Kinetics of IL-2 receptor expression on lymphocyte subsets from goats infected with Mycobacterium avium subsp. paratuberculosis after specific in vitro stimulation.

作者信息

Storset A K, Berntsen G, Larsen H J

机构信息

Department of Pharmacology, Microbiology and Food Hygiene, The Norwegian School of Veterinary Science, PO Box 8146, N-0033, Oslo, Norway.

出版信息

Vet Immunol Immunopathol. 2000 Nov 23;77(1-2):43-54. doi: 10.1016/s0165-2427(00)00227-0.
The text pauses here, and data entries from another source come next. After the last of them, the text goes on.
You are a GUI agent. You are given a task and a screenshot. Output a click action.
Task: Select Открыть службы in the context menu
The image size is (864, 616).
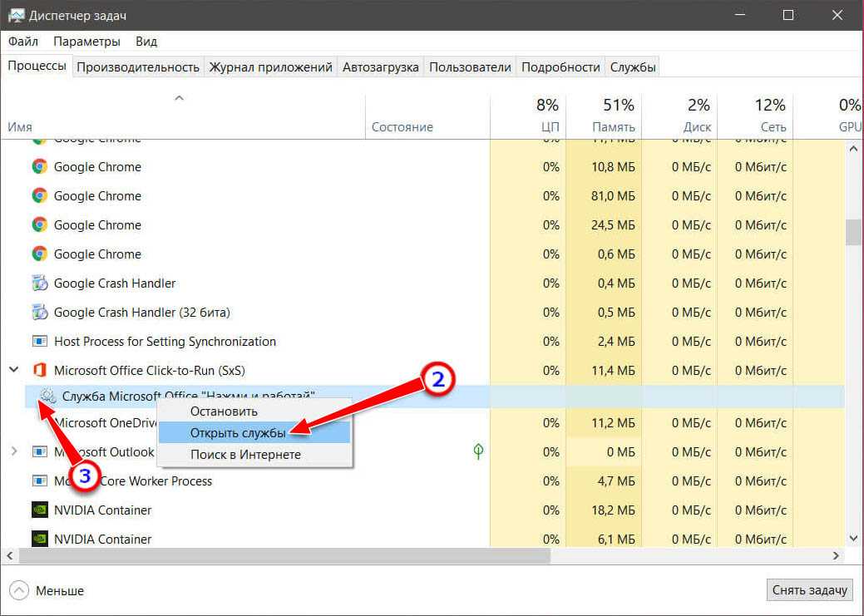(x=238, y=433)
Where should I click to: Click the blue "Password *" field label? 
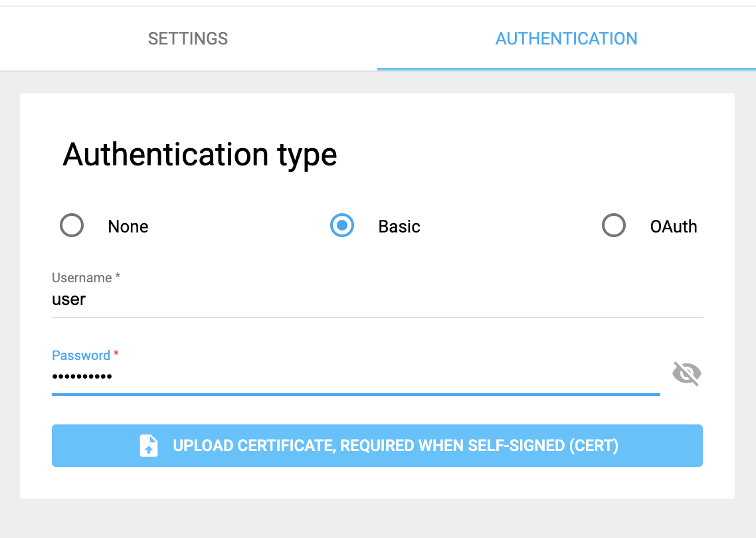pos(81,355)
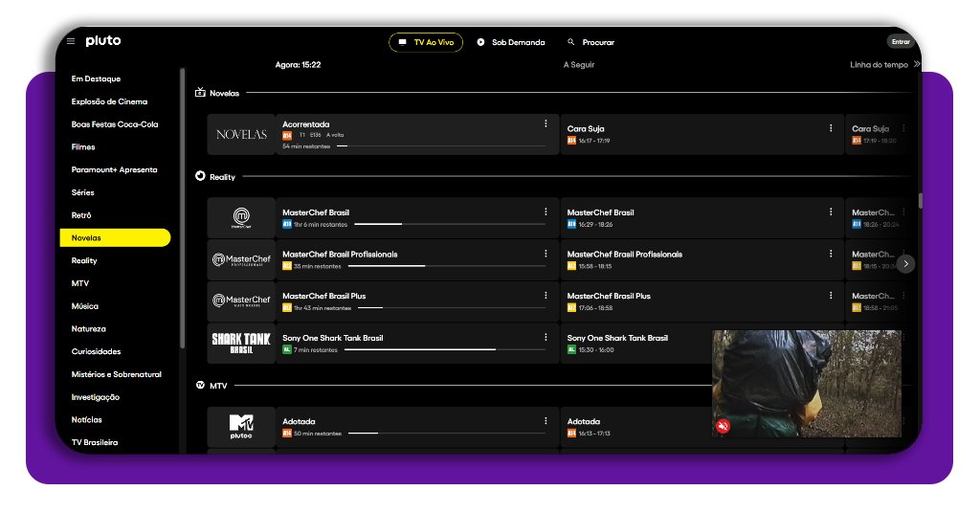Switch to Sob Demanda tab
This screenshot has height=513, width=980.
(x=511, y=42)
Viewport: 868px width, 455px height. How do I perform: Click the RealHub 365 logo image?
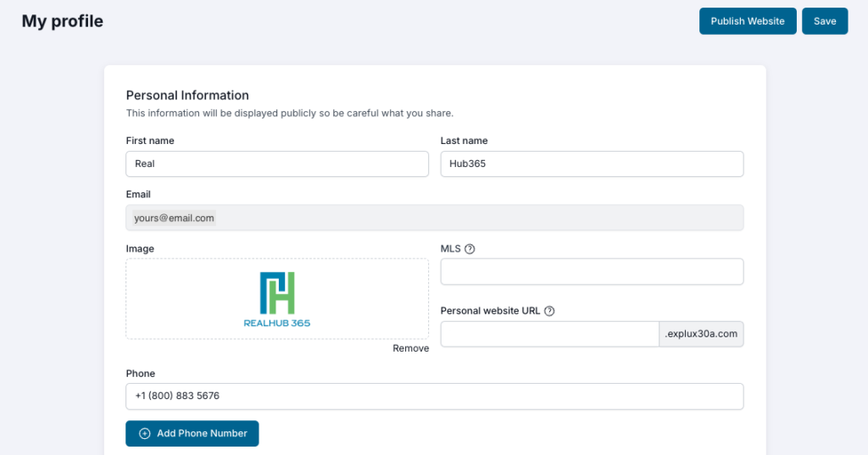pos(277,299)
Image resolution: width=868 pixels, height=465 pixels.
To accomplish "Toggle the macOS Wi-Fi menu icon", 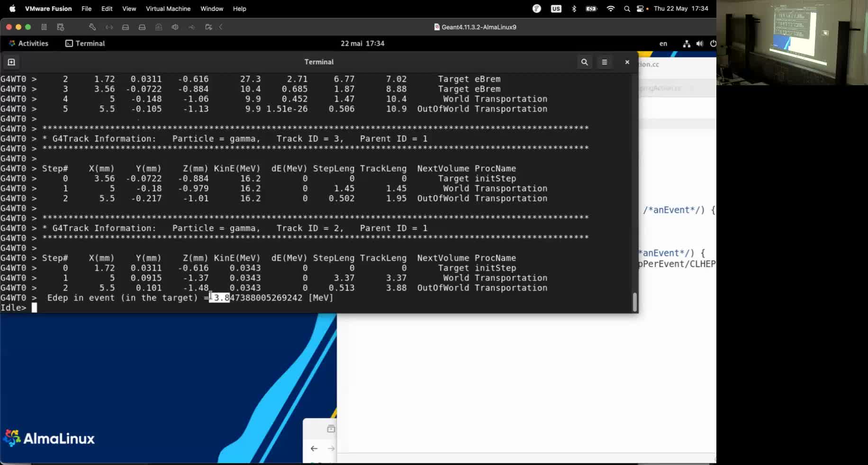I will click(610, 9).
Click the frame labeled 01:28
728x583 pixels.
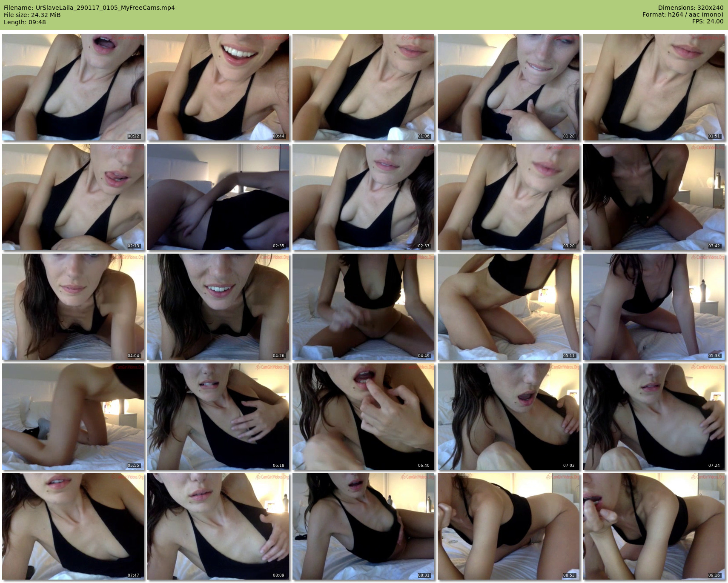[x=509, y=87]
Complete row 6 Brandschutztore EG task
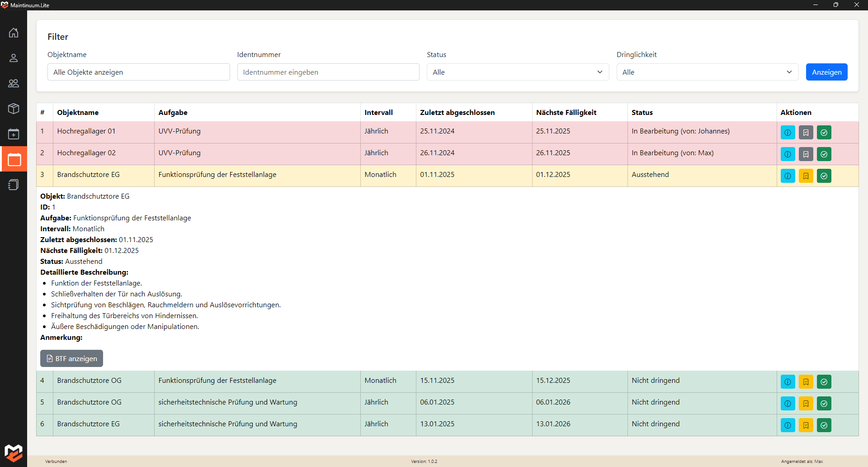 coord(824,425)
DOI:10.1016/s0165-2427(00)00227-0
PMID:11068065
Abstract

Quantification of surface IL-2R expression on activated lymphocytes by flow cytometry have recently been reported to be useful in measuring cellular immunity against Mycobacterium avium subsp. paratuberculosis in goats (Whist et al., 2000, Vet. Immunol. Immunopathol. 73, 207-218). To characterise the phenotype of the peripheral lymphocytes expressing IL-2R after in vitro stimulation with purified protein derivative (PPD) from M. a. paratuberculosis, cells were processed for dual or triple colour analysis by flow cytometry (CD4 and IL-2R or CD8, gammadelta-TcR and IL-2R). To distinguish the response of antigen-specific T cells from non-specific stimulation, we performed a time-course study of proliferating cells in a group of M. a. paratuberculosis-infected animals and a control group. Following in vitro stimulation with PPD of whole blood for three different periods of time, IL-2R expression was detected mainly not only in gammadelta-T cells, but also in CD4+ and CD8+ T cells. We found a specific response of gammadelta-T cells from infected animals after 24h of stimulation. Following 120h of stimulation, however, gammadelta-T cells from control animals up-regulated IL-2R to the same level as those from infected animals, indicating either a non-specific stimulation or activation due to a first line of defence against Mycobacterium antigens. The CD4+ cells showed a specific response to PPD stimulation at all three time points. A minor population of antigen reactive gammadelta+ cells also expressed CD8. The proliferative responses differed between alphabeta and gammadelta-T cells; the IL-2R+ alphabeta T cell population mainly comprised proliferating cells, while the gammadelta+ population showed less expansion.

摘要

最近有报道称,通过流式细胞术对活化淋巴细胞表面白细胞介素-2受体(IL-2R)表达进行定量,有助于测量山羊针对副结核分枝杆菌的细胞免疫(Whist等人,2000年,《兽医免疫学与免疫病理学》73卷,207 - 218页)。为了表征经副结核分枝杆菌纯化蛋白衍生物(PPD)体外刺激后表达IL-2R的外周淋巴细胞的表型,通过流式细胞术对细胞进行双色或三色分析(CD4和IL-2R或CD8、γδ-T细胞受体和IL-2R)。为了区分抗原特异性T细胞与非特异性刺激的反应,我们对一组感染副结核分枝杆菌的动物和一个对照组的增殖细胞进行了时间进程研究。用全血PPD体外刺激三个不同时间段后,不仅在γδ-T细胞中,而且在CD4 +和CD8 + T细胞中均检测到IL-2R表达。我们发现刺激24小时后,感染动物的γδ-T细胞出现特异性反应。然而,刺激120小时后,对照动物的γδ-T细胞将IL-2R上调至与感染动物相同的水平,这表明要么是由于针对分枝杆菌抗原的第一道防线导致的非特异性刺激或激活。CD4 +细胞在所有三个时间点均对PPD刺激表现出特异性反应。一小部分抗原反应性γδ +细胞也表达CD8。αβ和γδ-T细胞的增殖反应有所不同;IL-2R +αβ T细胞群体主要由增殖细胞组成,而γδ +群体的扩增较少。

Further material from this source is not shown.